▶ To do
In the listing beneath this line, copy exactly the lines starting with the one containing "Accept All (456, 2538)" and going on through the one containing "Close Settings (323, 2538)".

▶ Provided entries

+ + +

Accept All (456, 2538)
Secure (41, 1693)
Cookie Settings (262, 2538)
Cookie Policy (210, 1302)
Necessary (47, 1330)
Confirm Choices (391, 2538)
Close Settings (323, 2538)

+ + +

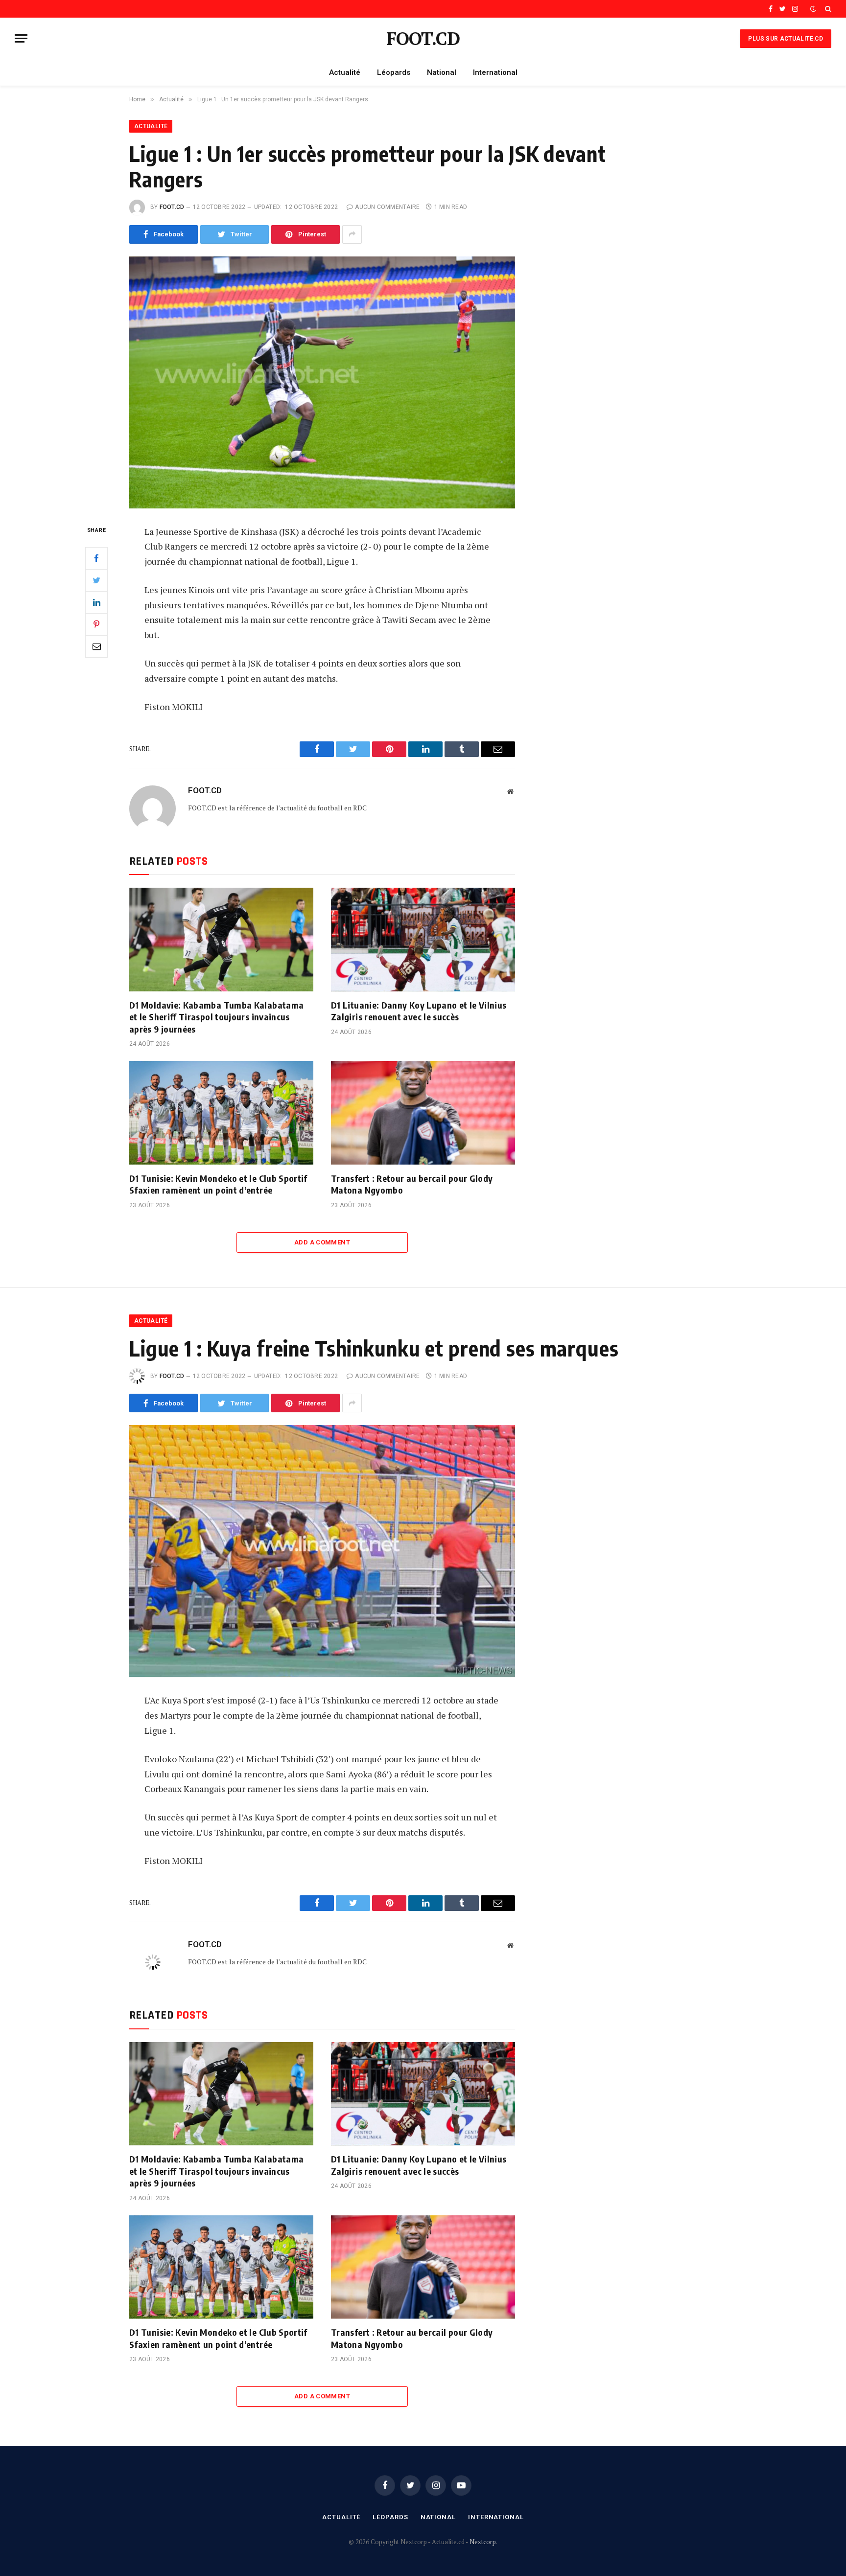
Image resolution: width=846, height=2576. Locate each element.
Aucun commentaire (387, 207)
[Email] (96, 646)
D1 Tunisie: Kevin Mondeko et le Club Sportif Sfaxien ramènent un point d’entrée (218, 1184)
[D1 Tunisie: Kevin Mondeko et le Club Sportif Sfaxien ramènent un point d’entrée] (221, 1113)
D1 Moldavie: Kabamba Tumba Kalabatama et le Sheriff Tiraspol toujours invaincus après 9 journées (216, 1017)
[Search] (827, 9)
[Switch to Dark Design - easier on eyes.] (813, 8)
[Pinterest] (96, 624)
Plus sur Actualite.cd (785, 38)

+ + +

▶ Your response
Accept All (456, 2538)
Secure (41, 1693)
Cookie Settings (262, 2538)
Cookie Policy (210, 1302)
Necessary (47, 1330)
Confirm Choices (391, 2538)
Close Settings (323, 2538)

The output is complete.